[RECORDS Boundary: Start]

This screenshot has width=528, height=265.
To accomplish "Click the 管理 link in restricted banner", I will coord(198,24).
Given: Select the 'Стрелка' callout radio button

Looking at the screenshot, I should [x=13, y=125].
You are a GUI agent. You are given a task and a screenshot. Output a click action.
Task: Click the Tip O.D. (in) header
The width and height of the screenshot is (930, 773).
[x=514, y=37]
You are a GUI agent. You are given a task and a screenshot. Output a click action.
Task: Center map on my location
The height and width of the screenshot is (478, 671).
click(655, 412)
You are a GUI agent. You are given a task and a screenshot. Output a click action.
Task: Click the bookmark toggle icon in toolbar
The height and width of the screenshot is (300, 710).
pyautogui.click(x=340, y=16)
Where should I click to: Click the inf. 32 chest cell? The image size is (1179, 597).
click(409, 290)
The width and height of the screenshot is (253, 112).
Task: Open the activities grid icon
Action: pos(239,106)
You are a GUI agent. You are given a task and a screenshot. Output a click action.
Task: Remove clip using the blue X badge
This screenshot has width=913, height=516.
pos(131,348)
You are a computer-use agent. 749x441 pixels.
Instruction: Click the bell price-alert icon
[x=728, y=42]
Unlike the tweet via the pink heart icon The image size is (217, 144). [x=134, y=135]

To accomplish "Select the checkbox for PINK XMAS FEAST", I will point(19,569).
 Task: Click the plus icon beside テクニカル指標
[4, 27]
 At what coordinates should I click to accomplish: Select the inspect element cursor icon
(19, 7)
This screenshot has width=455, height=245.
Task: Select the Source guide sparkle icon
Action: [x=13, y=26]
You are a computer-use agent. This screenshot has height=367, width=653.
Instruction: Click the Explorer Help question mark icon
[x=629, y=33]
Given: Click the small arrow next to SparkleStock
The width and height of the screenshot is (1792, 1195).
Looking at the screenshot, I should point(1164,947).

[RECORDS Boundary: End]

WORK ITEM> Of the entries listed above, reproduce only the lines starting at the line containing "Where should I" and ending at the line containing "Task: Remove clip using the blue X badge". Include both, exactly as they stand.

ANSWER BELOW>
Where should I click to: Click the inf. 32 chest cell? The image size is (1179, 597).
click(409, 290)
The width and height of the screenshot is (253, 112).
Task: Open the activities grid icon
Action: pos(239,106)
You are a GUI agent. You are given a task and a screenshot. Output a click action.
Task: Remove clip using the blue X badge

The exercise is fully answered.